Gets even better - Since we use 120V here, you might be tempted to
connect 120/240V 3-wire as a ring circuit - and now you have some Real
Nasty failure modes. The neutral goes open, the circuit goes into
voltage imbalance, and everything connected on the side that goes high
starts blowing up...

Then once it all goes open on A Phase, the imbalance swings the other
way and the gear on the B Phase starts blowing up...


That has NOTHING to do with loop circuits. From the point of view of
loosing the neutral, the two wires of the loop, look JUST the same as
the one of the radial system. There is no difference.

What the loop does do is provide a more even impedance to a given
point in the circuit.

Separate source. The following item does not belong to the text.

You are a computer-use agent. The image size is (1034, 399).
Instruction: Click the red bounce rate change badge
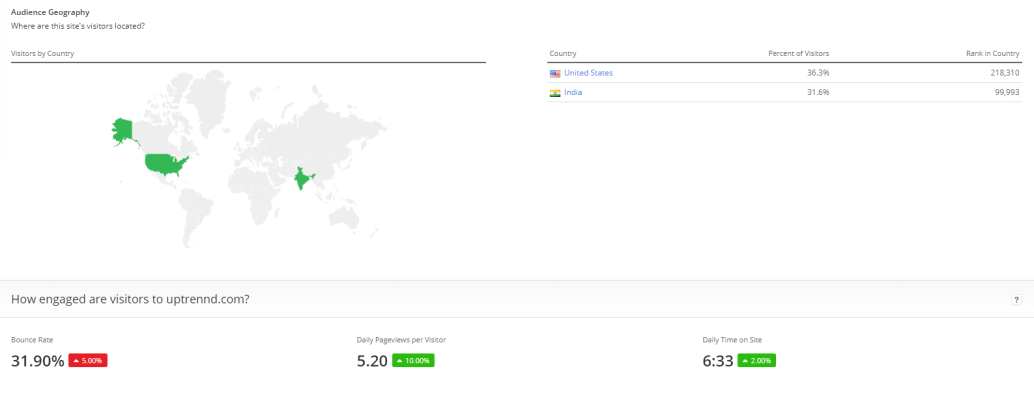point(88,361)
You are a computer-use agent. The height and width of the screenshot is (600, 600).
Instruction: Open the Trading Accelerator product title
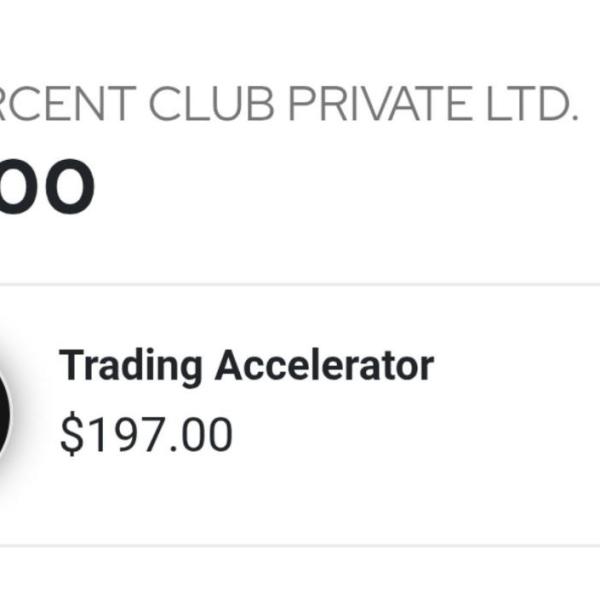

The impedance reaches a peak at 1/2 way round
the circuit, and then starts dropping again.


Another difference is that 'ring circuits' are like small bus bars
and everything that gets plugged in is fused at the plug because the
ring is 30A @ 240 VAC. The British keep bragging about the concept on
some of the electronics groups.


WHich I think is a more reliable system from a safety point of view,
but a real PITA at the plug end.

OUrs are like bus bars too, but without fuses at the terminations.




The only thing I've ever seen that was even close to a ring circuit
that was legal in the US were old commercial fire alarms w



RIng systems are used in the US all the time,.....at medium voltage.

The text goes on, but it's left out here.